Professor Tim Weitzel.

Arbeitswelten wandeln sich, Bewerber begegnen Unternehmen heute mindestens auf Augenhöhe. Auch, weil sie zur Mangelware geworden sind. Das bietet den Jobinteressierten große Chancen. Welche genau, erklärt der Bamberger Professor Tim Weitzel.
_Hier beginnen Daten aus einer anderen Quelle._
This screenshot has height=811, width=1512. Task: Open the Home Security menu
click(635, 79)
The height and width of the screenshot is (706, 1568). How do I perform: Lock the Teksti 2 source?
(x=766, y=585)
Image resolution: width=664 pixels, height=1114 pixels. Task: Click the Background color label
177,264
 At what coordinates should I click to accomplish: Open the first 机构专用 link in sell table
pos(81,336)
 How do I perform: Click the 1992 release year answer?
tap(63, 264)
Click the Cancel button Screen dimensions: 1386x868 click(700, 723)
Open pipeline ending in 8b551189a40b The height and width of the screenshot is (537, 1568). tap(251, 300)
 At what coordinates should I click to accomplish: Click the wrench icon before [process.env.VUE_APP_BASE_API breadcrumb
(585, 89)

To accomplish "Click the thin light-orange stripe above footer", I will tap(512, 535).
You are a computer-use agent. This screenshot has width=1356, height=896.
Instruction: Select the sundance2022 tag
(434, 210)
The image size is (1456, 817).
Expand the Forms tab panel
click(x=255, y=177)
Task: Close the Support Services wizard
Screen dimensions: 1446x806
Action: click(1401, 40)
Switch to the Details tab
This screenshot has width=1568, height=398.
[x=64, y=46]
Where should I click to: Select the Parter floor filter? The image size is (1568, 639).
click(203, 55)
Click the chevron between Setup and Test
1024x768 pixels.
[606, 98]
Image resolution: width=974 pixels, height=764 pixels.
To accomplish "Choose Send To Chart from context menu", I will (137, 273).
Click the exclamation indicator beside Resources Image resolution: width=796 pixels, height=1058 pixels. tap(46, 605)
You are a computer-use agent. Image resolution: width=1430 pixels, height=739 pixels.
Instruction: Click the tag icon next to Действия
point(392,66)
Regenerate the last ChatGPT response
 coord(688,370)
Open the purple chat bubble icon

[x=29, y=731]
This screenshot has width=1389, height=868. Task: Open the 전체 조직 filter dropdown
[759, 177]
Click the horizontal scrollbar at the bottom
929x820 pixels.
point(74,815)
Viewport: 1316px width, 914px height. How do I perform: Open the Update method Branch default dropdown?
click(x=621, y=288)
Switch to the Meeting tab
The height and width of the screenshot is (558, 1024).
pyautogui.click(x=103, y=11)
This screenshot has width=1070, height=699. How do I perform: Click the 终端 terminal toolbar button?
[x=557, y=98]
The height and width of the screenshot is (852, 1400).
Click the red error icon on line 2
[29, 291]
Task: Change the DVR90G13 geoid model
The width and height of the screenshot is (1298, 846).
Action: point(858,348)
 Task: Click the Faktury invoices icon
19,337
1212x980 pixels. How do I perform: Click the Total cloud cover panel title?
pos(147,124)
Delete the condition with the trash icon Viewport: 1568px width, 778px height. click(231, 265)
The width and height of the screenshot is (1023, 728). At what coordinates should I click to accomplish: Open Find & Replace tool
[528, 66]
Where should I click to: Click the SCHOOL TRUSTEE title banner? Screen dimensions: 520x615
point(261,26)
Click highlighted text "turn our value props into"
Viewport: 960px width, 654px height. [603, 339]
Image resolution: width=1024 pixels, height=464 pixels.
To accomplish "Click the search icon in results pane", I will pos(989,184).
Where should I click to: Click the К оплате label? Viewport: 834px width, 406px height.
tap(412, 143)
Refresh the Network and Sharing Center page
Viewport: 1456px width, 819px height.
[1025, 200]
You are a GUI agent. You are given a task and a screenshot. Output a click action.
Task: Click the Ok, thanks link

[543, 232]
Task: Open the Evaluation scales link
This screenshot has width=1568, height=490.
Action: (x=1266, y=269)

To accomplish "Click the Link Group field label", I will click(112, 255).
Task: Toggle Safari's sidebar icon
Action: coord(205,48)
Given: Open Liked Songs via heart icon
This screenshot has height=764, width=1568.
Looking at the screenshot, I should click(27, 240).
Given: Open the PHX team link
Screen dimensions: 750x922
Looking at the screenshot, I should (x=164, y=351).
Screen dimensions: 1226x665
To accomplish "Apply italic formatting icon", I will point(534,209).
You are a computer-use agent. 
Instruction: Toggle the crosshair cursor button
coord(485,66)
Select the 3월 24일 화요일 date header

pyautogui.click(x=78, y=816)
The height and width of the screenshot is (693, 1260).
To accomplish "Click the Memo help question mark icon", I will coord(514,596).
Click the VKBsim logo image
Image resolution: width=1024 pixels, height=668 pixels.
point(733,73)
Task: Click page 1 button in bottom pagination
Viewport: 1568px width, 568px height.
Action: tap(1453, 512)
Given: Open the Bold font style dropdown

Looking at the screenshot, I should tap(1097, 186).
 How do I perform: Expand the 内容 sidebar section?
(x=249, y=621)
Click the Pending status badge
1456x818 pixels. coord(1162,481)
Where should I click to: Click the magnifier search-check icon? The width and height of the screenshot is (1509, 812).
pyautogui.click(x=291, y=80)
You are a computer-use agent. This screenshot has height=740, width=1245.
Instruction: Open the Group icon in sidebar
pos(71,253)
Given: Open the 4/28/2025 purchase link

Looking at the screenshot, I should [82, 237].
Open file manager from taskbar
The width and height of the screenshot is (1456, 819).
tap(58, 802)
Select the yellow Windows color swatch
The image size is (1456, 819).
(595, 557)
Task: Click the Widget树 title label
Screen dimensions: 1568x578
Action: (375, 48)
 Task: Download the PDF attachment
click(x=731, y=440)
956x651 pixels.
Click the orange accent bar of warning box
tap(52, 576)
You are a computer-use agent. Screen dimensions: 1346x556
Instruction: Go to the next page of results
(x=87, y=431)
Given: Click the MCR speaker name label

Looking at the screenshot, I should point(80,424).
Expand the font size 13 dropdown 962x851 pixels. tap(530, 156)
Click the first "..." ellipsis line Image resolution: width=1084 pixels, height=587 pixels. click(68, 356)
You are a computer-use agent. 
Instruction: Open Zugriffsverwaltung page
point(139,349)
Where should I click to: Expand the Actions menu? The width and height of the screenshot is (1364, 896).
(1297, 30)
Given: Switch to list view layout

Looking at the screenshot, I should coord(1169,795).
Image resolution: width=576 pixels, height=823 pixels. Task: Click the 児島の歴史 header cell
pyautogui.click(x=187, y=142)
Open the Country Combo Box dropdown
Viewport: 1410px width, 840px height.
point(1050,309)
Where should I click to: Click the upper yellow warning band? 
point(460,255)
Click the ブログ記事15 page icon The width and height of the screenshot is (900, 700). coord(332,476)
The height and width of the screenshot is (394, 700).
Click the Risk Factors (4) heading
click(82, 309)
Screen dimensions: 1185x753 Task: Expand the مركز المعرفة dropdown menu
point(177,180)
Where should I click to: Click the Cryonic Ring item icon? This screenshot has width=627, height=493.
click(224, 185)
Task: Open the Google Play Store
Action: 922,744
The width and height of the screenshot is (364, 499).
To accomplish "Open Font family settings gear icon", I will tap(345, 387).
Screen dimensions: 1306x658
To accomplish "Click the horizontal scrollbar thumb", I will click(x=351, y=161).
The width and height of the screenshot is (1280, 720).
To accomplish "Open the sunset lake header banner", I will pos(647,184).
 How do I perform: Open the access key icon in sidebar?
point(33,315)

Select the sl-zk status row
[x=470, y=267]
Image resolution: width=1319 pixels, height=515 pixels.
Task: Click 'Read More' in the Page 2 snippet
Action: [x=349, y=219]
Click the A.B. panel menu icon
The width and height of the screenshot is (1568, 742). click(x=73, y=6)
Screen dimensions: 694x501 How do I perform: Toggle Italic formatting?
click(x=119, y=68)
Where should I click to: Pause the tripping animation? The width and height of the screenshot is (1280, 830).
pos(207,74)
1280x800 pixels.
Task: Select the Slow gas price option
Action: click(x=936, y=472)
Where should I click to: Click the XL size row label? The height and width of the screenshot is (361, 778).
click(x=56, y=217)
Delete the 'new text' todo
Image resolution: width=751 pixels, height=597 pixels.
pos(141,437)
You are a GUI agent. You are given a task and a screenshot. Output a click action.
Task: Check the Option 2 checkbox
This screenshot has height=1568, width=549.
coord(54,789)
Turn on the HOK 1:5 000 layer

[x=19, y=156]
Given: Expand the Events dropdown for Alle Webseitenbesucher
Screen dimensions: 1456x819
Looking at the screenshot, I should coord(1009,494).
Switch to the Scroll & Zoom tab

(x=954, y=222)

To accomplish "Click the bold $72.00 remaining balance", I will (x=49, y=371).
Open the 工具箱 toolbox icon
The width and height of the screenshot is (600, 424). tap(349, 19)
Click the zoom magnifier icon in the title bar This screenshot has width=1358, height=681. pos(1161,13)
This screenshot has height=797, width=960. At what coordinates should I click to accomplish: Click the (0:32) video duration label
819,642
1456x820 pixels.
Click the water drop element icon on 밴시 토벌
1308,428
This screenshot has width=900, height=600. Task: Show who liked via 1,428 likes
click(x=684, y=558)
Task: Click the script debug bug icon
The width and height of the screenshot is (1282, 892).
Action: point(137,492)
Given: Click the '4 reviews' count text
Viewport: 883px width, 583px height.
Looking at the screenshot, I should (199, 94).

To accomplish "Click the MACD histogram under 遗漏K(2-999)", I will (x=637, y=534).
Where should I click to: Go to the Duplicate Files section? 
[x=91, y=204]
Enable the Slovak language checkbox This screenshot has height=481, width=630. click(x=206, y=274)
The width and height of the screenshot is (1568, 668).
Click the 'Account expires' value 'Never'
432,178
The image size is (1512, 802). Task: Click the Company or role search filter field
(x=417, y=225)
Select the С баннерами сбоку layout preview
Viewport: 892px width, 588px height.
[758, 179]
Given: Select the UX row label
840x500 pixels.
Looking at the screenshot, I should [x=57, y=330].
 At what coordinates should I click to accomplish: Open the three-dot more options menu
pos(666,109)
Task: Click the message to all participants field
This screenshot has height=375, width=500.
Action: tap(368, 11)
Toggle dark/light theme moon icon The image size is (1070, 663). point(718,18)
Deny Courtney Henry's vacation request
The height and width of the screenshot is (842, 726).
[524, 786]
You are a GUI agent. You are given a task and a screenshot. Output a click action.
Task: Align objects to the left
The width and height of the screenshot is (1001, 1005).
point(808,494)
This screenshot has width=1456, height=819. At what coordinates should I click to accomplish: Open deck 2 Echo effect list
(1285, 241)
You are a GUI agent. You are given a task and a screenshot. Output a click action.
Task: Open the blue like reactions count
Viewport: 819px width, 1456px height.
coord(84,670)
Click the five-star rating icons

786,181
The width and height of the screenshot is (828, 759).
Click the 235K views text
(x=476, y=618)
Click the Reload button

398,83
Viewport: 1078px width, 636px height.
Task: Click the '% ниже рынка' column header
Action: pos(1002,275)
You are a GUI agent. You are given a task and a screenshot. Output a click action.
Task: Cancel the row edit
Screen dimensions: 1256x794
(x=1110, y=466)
Wie ein Damoklesschwert schwebt der Begriff "Fachkräftemangel" über hiesigen Unternehmen. Für viele Stellen lassen sich kaum Interessenten finden. Was sich damit für Bewerber ändert und was sie dennoch beachten müssen, erklärt der Wirtschaftsinformatiker an der Universität Bamberg, Professor Tim Weitzel: Herr Weitzel, der Fachkräftemangel scheint allgegenwärtig - wo hapert's? Tim Weitzel: Es gibt zu wenige Kandidatinnen und Kandidaten, und die, die da sind, sind nicht immer ausreichend qualifiziert. Heute haben wir weniger als halb so viele Ausbildungsanfänger wie noch 1950. Gleichzeitig sind die Jobs anspruchsvoller und komplexer geworden als früher. Sie machen dadurch zwar deutlich mehr Spaß. Es wird aber schwieriger, Menschen zu finden, die da reinpassen.

Woran liegt das? Zum einen werden sich Bewerber klarer, dass sie einen Wert haben. Es gibt ein gekipptes Machtverhältnis. Mittlerweile ist es so, dass Unternehmen dringender nach Mitarbeitern suchen als anders herum. Das gilt zwar nicht für alle Bereiche und Aufgaben. Aber für knappe Profile wie zum Beispiel Wirtschaftsinformatiker gilt es besonders. Vor allem im Mittelstand sind mehr als die Hälfte der Stellen gar nicht mehr oder nur schwierig zu besetzen.

Wie sieht es in Oberfranken aus? Aus vielen Gesprächen wissen wir, dass auch für die Unternehmen in der Region die größten Herausforderungen darin bestehen, gute Mitarbeiter zu finden und zu binden.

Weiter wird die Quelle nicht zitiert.